Decision to bring electoral reforms in HK well-grounded

BEIJING: By most historical accounts, China began to emerge as a nation-state with the Xinhai Revolution in 1911. The struggle was to transform from a civilization-state to a nation-state, per the model imposed then by the hegemony of Western political models.
Those initial efforts were not successful, with major setbacks to come in negotiations of the Treaty of Versailles in 1919, sparking the May Fourth Movement and also further opening the door to more Japanese aggression as Tokyo took control of Shandong Province in east China and extended its reach elsewhere in China until Japan’s defeat in 1945.
Some in Hong Kong Special Administrative Region and certainly the United Kingdom have long chafed at the idea that Hong Kong is part of China. Their sentiments predate and postdate the return of Hong Kong in 1997.
Perhaps no other country in the world is more responsible than the United Kingdom for initiating China’s “century of humiliation,” a period that saw the British effectively seizing control of Hong Kong and other areas and opening the door for other foreign powers to do the same. The return of Hong Kong was supposed to help heal that difficult history in part. After making British sovereignty the driving principle of Brexit, doesn’t London understand Beijing’s similar position?

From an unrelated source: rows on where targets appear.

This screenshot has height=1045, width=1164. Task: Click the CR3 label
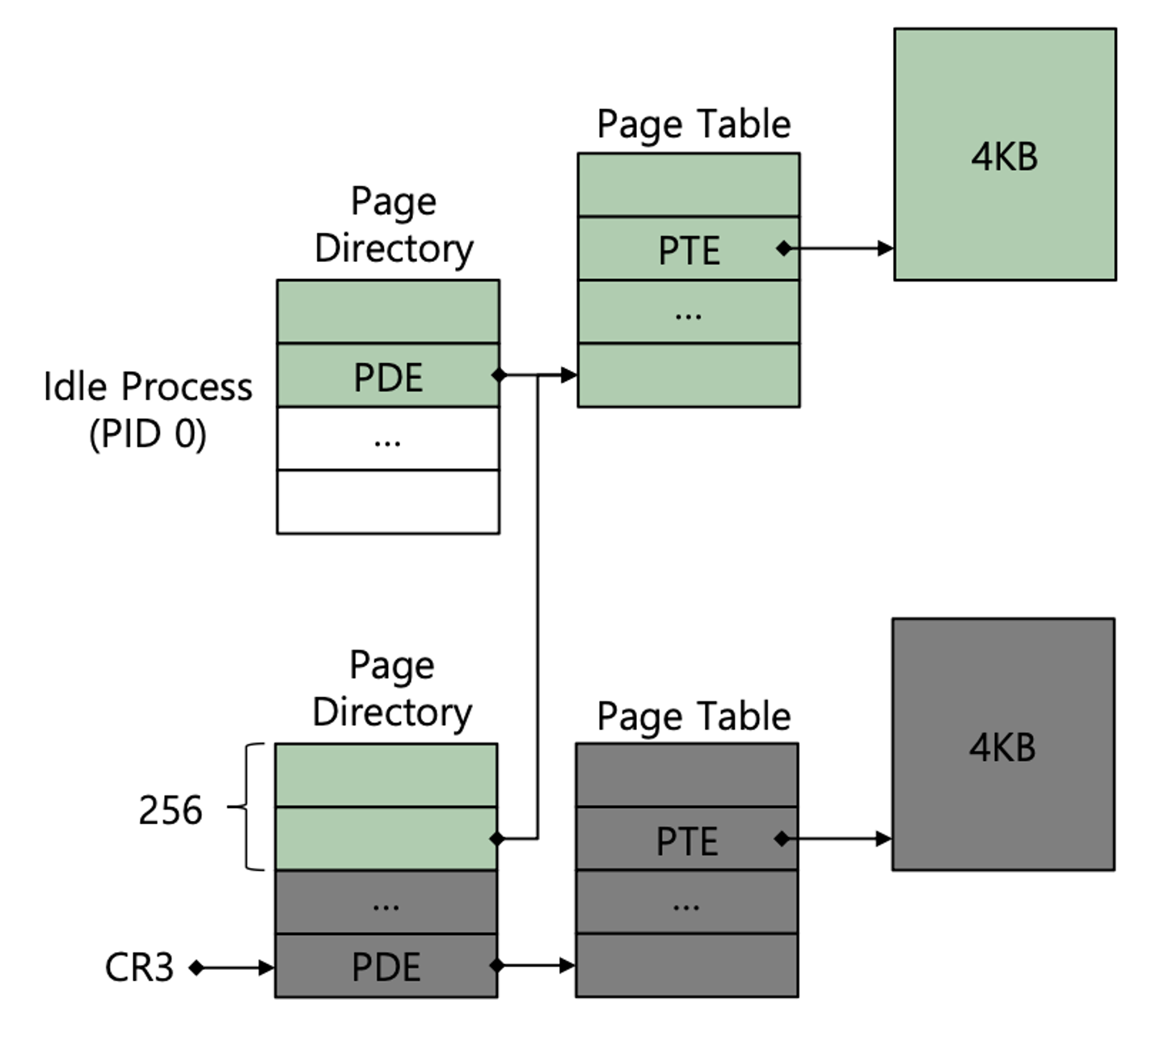[x=139, y=967]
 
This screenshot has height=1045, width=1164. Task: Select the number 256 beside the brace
[x=170, y=810]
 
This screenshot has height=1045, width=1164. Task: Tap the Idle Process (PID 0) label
[x=147, y=409]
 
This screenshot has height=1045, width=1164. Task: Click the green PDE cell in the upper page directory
[x=388, y=376]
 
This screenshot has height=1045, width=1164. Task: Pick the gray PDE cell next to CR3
[x=386, y=966]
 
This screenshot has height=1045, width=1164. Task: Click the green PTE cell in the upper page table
[x=689, y=249]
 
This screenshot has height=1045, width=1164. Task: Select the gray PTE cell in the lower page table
[x=686, y=840]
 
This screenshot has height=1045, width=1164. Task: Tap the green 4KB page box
[x=1005, y=154]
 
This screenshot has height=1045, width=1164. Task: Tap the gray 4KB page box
[x=1002, y=745]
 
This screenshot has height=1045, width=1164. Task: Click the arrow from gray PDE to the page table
[x=535, y=966]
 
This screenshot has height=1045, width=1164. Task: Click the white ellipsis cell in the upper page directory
[x=388, y=438]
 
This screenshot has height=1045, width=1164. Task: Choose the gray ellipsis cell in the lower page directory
[x=386, y=903]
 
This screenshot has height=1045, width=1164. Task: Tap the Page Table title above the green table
[x=694, y=124]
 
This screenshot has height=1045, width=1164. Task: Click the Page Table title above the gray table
[x=694, y=717]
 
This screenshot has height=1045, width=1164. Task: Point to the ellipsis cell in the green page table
[x=689, y=312]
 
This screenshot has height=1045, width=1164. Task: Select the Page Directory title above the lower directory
[x=392, y=689]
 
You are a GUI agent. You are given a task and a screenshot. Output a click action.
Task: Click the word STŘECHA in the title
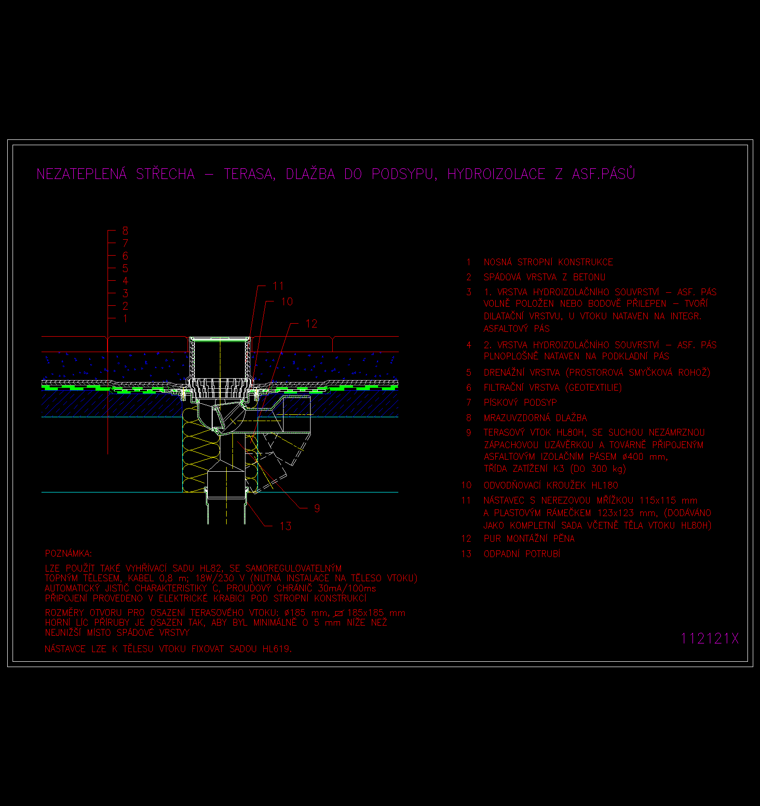pos(165,174)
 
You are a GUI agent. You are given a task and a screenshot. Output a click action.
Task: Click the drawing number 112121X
pos(709,638)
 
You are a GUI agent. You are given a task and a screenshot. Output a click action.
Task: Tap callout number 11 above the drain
pos(278,286)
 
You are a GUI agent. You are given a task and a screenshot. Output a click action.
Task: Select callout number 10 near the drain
pos(287,301)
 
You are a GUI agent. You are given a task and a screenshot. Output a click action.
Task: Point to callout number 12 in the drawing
pos(312,324)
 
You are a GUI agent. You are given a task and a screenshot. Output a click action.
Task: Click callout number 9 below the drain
pos(317,508)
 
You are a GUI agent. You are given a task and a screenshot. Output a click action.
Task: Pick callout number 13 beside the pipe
pos(285,526)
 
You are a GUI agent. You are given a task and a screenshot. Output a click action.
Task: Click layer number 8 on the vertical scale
pos(125,231)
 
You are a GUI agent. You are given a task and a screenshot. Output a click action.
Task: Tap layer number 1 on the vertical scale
pos(125,318)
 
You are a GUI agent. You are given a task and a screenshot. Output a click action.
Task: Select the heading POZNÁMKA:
pos(68,553)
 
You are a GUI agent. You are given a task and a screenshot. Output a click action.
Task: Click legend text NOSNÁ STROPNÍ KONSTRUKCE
pos(548,262)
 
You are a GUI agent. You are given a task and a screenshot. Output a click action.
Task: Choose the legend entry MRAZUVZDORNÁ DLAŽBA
pos(535,418)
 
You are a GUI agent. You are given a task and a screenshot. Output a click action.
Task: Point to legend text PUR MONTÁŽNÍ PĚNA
pos(529,538)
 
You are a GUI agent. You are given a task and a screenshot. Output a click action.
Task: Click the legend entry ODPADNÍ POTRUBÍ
pos(522,554)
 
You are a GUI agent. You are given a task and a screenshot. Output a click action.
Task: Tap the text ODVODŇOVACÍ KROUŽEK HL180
pos(551,485)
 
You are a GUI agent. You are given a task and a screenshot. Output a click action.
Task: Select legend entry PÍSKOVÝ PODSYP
pos(520,402)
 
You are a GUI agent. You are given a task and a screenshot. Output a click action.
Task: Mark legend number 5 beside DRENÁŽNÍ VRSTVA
pos(469,372)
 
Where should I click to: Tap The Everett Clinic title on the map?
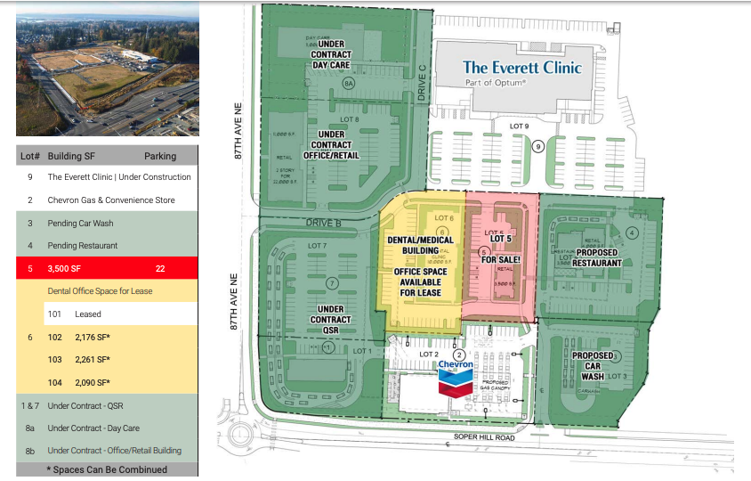click(521, 67)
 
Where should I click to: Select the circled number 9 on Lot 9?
click(538, 145)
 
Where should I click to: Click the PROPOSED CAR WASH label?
click(593, 366)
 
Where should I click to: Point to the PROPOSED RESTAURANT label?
click(597, 257)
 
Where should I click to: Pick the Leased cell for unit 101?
click(88, 314)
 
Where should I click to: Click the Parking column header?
click(160, 155)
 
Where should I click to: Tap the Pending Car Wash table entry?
click(80, 223)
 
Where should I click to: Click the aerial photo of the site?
click(107, 69)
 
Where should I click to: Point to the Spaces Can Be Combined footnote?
click(107, 469)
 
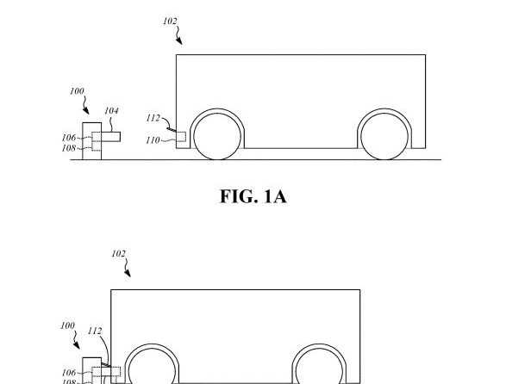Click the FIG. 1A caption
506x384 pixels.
point(252,197)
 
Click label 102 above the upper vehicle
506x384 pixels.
point(170,22)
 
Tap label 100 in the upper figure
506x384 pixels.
point(78,90)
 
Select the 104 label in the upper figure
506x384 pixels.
point(111,111)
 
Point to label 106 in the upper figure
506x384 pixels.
point(68,138)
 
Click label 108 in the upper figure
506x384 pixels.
point(68,147)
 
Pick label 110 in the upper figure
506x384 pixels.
point(152,139)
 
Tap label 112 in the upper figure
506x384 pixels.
point(153,119)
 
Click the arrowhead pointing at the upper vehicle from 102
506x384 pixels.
point(179,40)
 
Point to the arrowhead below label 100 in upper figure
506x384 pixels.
point(86,110)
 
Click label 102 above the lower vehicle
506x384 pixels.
point(119,254)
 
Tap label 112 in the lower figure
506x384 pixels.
point(95,331)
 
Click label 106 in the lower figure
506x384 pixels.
point(68,372)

To be sure, there are other problems in Hong Kong that have motivated some protesters. These include high costs of living, especially related to housing, that have put a heavy burden on young people, as well as the working and middle classes.
There are other issues, like the lingering influence of Hong Kong’s oligarchy, a relic of British rule when tycoons were closely consulted by an appointed British royal governor. The extent to which the election reforms recently authorized at the annual session of the National People’s Congress, China’s top legislature, dilute the influence of those economically powerful people in Hong Kong will be an index of how these reforms actually promote democracy and address entrenched economic interests that are substantially responsible for some of the economic hardships others face. The word patriot is always double-edged. A patriot is by definition loyal to one nation, over and above others. In contemporary Chinese, there is no ambiguity about the meaning of this term, aiguo zhe.